In this busy world, schedules often send family members in a variety of directions. The Barton County 4-H program can help bring families together, said Berny Unruh, 4-H Barton County youth development agent.
This coming week is National 4-H Week, a chance to highlight the beneifts of the organization and encourage folks to join, she said.
4-H is place where everyone in the family can go together on the same night to the same meeting, she said. 4-H families can learn together. They can plan projects, events and activities together. Family members can help out as club leaders, project leaders, new family coordinators and just providing support at 4-H events.
4-H is a nationwide program led by state land-grant universities in conjunction with the county or district extension council. In Kansas the land-grant university is Kansas State University. This educational youth development effort is offered in each of Kansas’ 105 counties. In Barton County, there are eight community clubs and two of the clubs are project oriented but youth can join any club no matter what the project interest. There are also 4-H after-school activities that youth can get involved in.
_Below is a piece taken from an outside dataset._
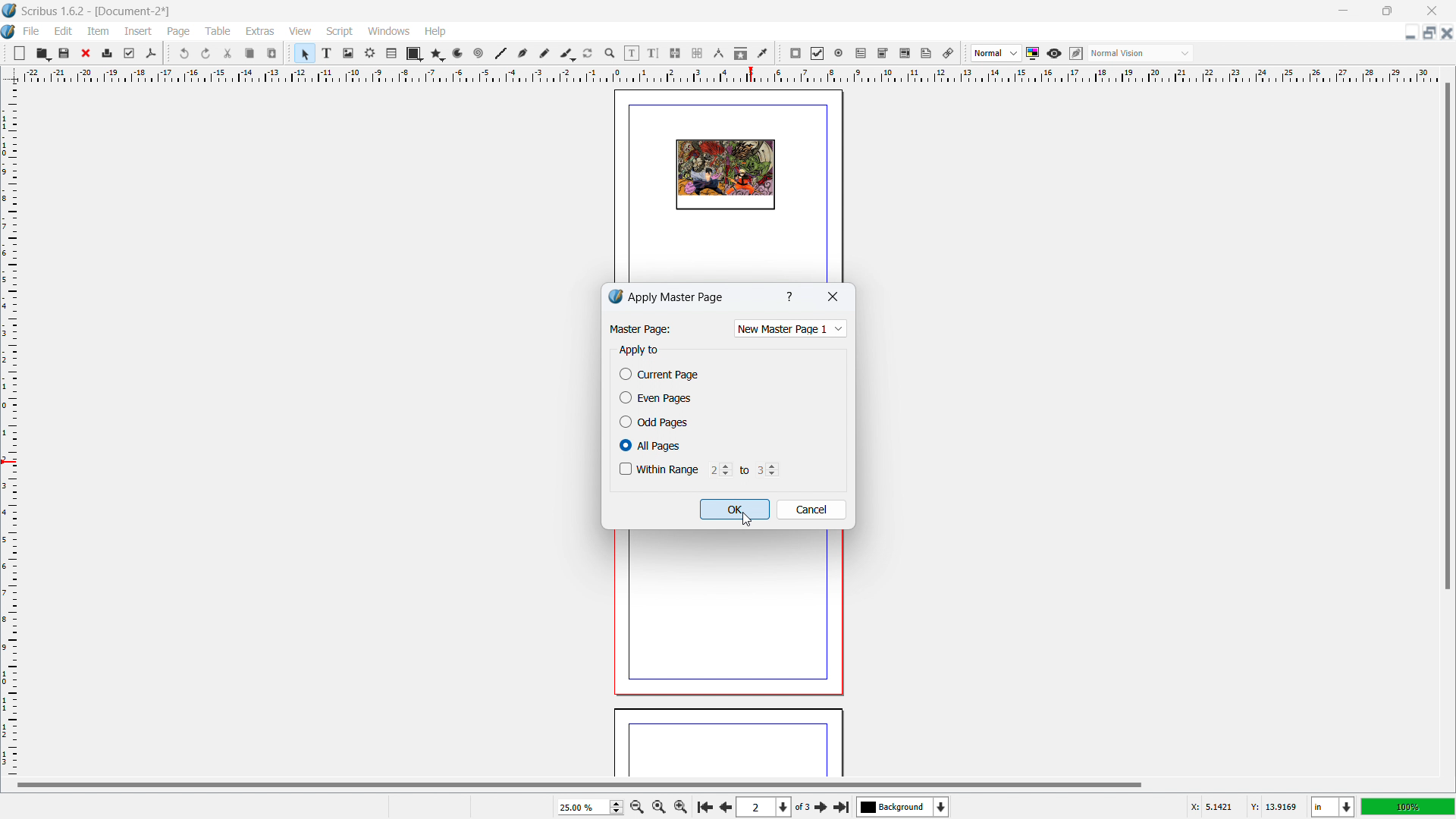 The width and height of the screenshot is (1456, 819). I want to click on maximize window, so click(1385, 11).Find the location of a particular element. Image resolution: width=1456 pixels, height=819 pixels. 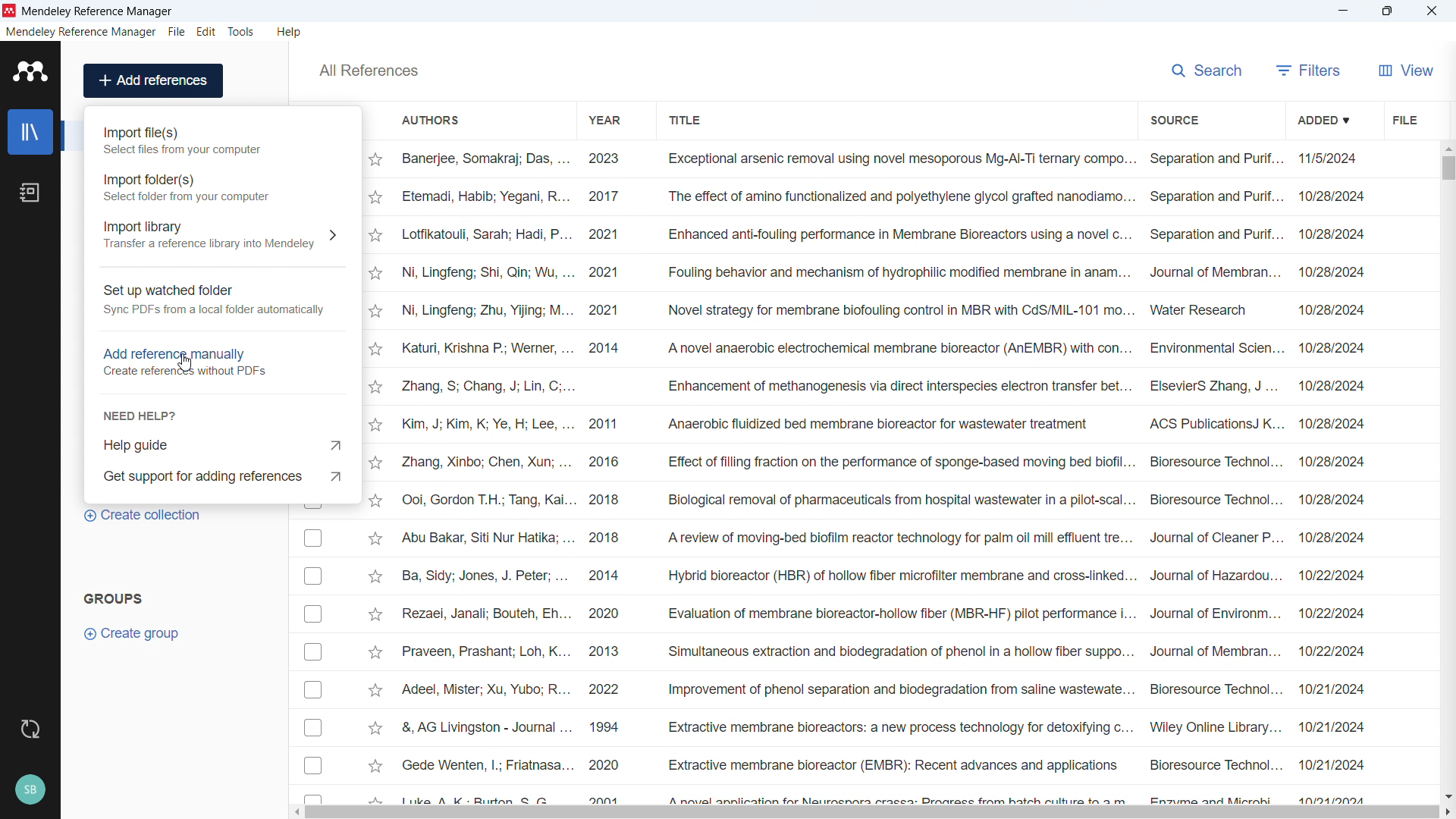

The first step to joining 4-H is to visit a 4-H Club and the second step is to fill out an enrollment card. The clubs and leaders are listed at www.barton.ksu.edu under the 4-H and youth page. The project enrollment card will invite youth to choose one or two projects to work on. The projects range from beef to photography to leadership and everything in between. There is even a self-determined project so youth can be creative and create a project.
The new 4-H year started this past week and families are encouraged to enroll and get started. The 4-H shooting sports program begins in October and air rifle is one project that does not allow late enrollment. It is beneficial for youth and parents to start the year out and attend all the meetings, so information is not missed.
“The learning opportunities offered to youth through 4-H allow them to explore their passions while finding their place in their communities and world,” said Sonny Ramaswamy, National Institute of Food and Agriculture director. “Research shows that youth who are involved in 4-H are nearly two times more likely to get higher grades in school and go on to gain a college education.” Youth development research has shown that youth involved in 4-H have strong inclinations toward healthy behaviors, academic excellence and civic achievement. Healthy living initiatives are proven to engage youth in positive health living behaviors.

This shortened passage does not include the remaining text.